En prenant le nom de Paul, le nouveau Pape entendait conférer à l'unité la note d'universalité qui parfois lui a manqué ; il entendait donner une impulsion à l'élan missionnaire de l'Eglise et assurer cette présence au monde à laquelle Saint Paul, apôtre des nations, a consacré son apostolat.

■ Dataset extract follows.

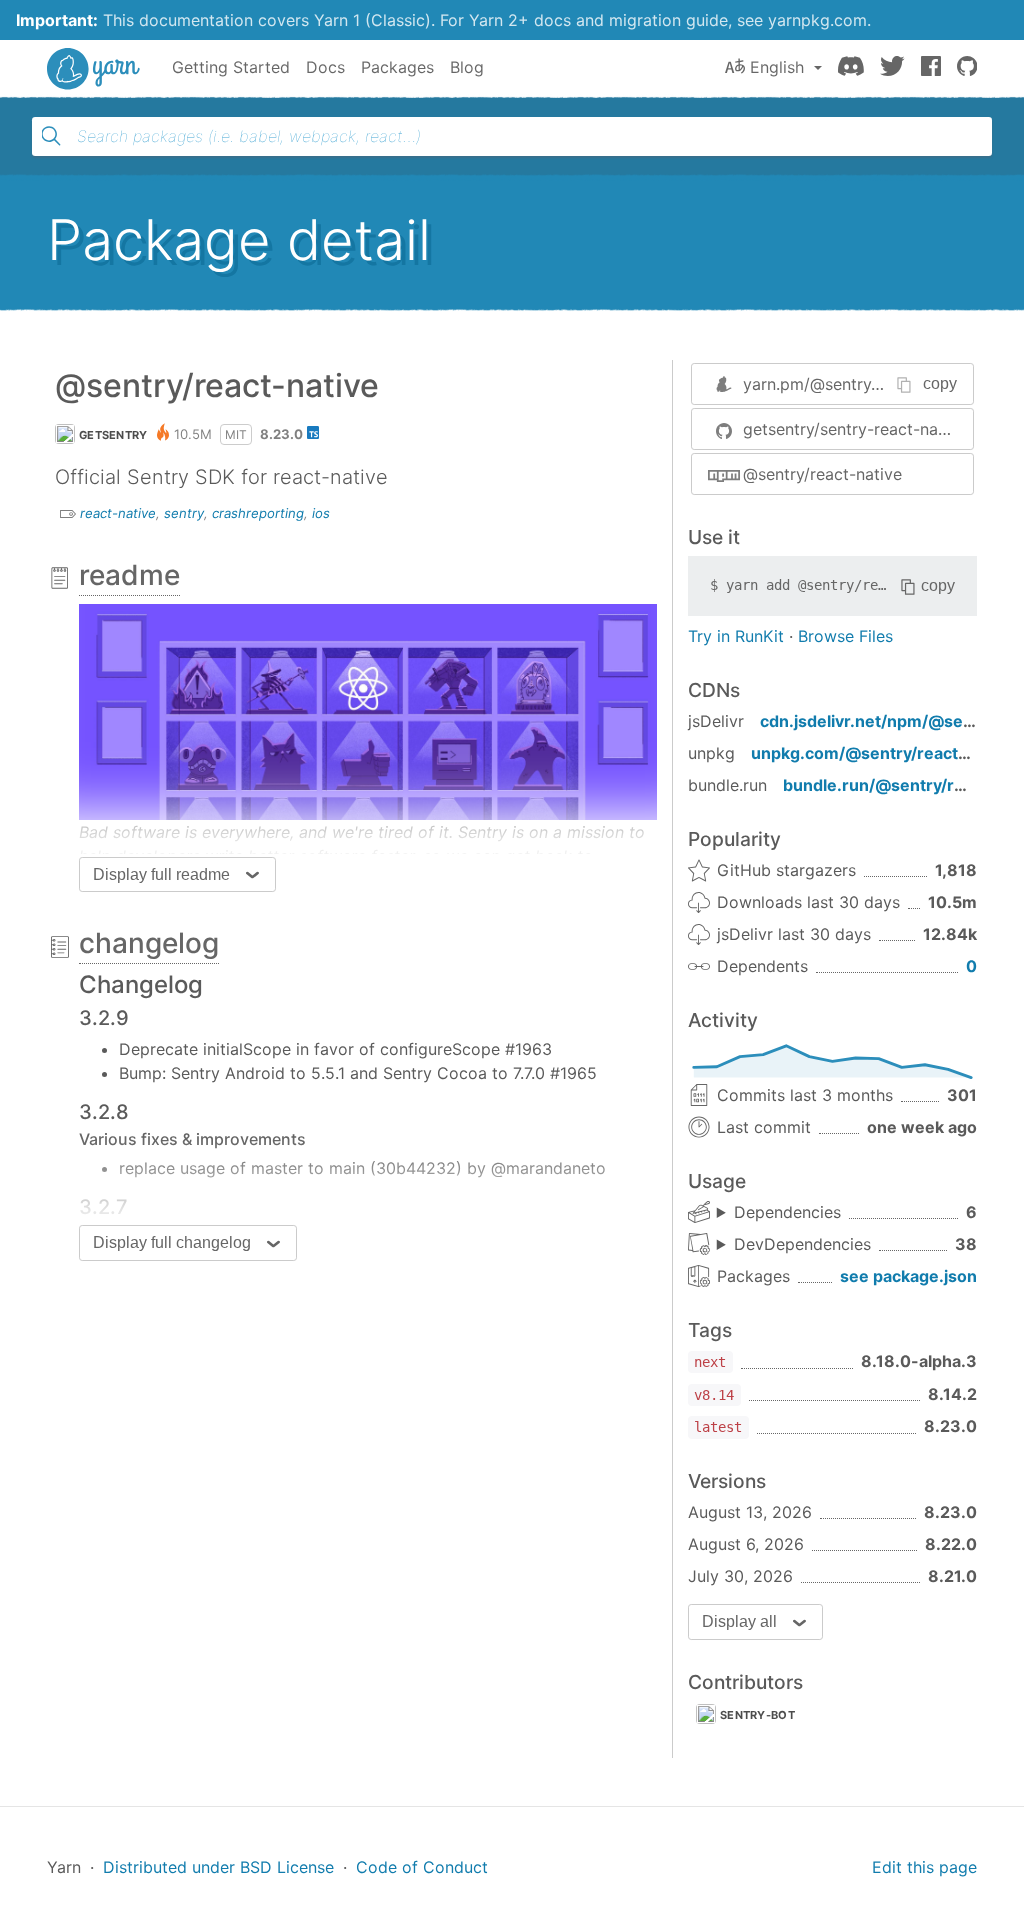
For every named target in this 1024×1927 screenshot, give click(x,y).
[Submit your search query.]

Quand le choix du nouveau Pape fut connu, tous ceux qui avaient craint pour le Concile furent rassurés. Si le Cardinal Montini n'était pas intervenu souvent au cours de la première session, il l'avait fait au moment décisif où le Concile affirmait son orientation. Il avait, tout au long de la session, jugé et commenté les débats dans ses " Lettres du Concile ", où s'affirme une théologie profonde, toute en nuance, en interrogations, en perpétuelle recherche de synthèse et de progrès dans la pensée et dans l'expression. Dès son premier message au monde, le 22 juin, Paul VI déclara que le Concile serait l'œuvre de son pontificat. Dès le 27 juin, il était en mesure d'en fixer la reprise au 29 septembre. (…)

Le 29 septembre, tout était prêt pour la reprise des travaux. La mort de Jean XXIII n'avait donc retardé que de trois semaines le projet primitif. Le Concile était en bonne voie et en de bonnes mains.